What's new in v2.0

We're very excited to finally introduce spaCy v2.0! On this page, you'll find a summary of the new features, information on the backwards incompatibilities, including a handy overview of what's been renamed or deprecated. To help you make the most of v2.0, we also re-wrote almost all of the usage guides and API docs, and added more real-world examples. If you're new to spaCy, or just want to brush up on some NLP basics and the details of the library, check out the spaCy 101 guide that explains the most important concepts with examples and illustrations.

Summary

This release features entirely new deep learning-powered models for spaCy's tagger, parser and entity recognizer. The new models are 20x smaller than the linear models that have powered spaCy until now: from 300 MB to only 15 MB.

We've also made several usability improvements that are particularly helpful for production deployments. spaCy v2 now fully supports the Pickle protocol, making it easy to use spaCy with Apache Spark. The string-to-integer mapping is no longer stateful, making it easy to reconcile annotations made in different processes. Models are smaller and use less memory, and the APIs for serialization are now much more consistent.

The main usability improvements you'll notice in spaCy v2.0 are around defining, training and loading your own models and components. The new neural network models make it much easier to train a model from scratch, or update an existing model with a few examples.
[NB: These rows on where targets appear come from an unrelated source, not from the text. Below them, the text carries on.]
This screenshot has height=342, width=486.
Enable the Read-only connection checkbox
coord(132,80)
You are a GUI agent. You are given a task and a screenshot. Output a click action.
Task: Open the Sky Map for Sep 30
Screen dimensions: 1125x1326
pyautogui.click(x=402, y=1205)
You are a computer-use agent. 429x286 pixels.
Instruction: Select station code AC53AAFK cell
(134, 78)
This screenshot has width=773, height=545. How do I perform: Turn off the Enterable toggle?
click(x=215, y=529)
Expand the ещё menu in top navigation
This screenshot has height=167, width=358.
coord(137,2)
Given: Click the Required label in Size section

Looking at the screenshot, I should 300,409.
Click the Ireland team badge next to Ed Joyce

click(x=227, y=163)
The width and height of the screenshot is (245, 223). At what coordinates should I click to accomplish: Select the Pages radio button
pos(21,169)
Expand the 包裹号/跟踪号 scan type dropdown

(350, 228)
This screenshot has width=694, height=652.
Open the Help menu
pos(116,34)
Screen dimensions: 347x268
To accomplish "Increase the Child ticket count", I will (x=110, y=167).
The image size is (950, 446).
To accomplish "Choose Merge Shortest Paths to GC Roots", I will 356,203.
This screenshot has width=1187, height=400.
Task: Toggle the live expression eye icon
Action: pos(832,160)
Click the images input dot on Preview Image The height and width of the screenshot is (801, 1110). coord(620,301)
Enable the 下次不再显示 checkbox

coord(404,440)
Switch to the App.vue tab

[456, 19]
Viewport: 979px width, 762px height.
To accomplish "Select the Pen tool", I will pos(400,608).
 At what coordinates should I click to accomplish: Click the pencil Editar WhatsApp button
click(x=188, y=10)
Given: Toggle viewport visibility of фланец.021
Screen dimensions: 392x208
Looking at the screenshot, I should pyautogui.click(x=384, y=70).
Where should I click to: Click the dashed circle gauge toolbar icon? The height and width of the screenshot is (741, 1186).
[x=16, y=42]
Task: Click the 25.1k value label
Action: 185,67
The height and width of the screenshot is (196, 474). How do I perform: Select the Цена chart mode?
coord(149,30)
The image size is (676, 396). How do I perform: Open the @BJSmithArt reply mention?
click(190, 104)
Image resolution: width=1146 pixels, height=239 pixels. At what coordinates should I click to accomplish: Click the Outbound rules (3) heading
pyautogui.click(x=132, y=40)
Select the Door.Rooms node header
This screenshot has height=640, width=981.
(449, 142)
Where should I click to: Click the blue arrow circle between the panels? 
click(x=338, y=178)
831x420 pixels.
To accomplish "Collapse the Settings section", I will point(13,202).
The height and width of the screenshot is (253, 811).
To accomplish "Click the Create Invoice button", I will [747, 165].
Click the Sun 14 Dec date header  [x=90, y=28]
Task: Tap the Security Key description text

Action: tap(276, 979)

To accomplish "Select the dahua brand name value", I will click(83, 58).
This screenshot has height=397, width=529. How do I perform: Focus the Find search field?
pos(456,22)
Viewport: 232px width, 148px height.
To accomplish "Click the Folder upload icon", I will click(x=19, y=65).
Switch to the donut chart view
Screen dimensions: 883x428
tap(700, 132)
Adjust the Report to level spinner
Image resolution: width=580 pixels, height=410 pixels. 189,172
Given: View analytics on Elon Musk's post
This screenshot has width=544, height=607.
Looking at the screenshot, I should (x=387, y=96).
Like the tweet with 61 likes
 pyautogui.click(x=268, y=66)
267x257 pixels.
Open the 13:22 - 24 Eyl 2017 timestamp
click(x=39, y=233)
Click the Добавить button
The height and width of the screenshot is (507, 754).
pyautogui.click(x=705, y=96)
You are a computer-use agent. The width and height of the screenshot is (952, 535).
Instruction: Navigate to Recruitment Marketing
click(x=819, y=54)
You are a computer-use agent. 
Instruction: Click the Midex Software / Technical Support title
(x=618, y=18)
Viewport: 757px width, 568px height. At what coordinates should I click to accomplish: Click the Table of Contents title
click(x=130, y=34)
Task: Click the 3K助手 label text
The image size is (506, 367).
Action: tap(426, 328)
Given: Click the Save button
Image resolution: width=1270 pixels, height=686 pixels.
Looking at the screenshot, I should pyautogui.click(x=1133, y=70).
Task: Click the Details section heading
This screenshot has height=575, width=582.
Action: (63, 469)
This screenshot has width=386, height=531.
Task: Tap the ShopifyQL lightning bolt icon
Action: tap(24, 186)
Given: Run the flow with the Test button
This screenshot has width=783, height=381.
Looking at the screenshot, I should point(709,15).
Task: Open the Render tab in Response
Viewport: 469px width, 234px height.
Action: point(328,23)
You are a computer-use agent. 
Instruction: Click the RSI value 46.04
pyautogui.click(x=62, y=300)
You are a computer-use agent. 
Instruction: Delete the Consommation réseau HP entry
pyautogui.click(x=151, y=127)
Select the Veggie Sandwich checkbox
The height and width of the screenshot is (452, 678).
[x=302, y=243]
In v1.x, the statistical models depended on the state of the Vocab. If you taught the model a new word, you would have to save and load a lot of data — otherwise the model wouldn't correctly recall the features of your new example. That's no longer the case.

Due to some clever use of hashing, the statistical models never change size, even as they learn new vocabulary items. The whole pipeline is also now fully differentiable. Even if you don't have explicitly annotated data, you can update spaCy using all the latest deep learning tricks like adversarial training, noise contrastive estimation or reinforcement learning.

New features

This section contains an overview of the most important new features and improvements. The API docs include additional deprecation notes. New methods and functions that were introduced in this version are marked with a tag.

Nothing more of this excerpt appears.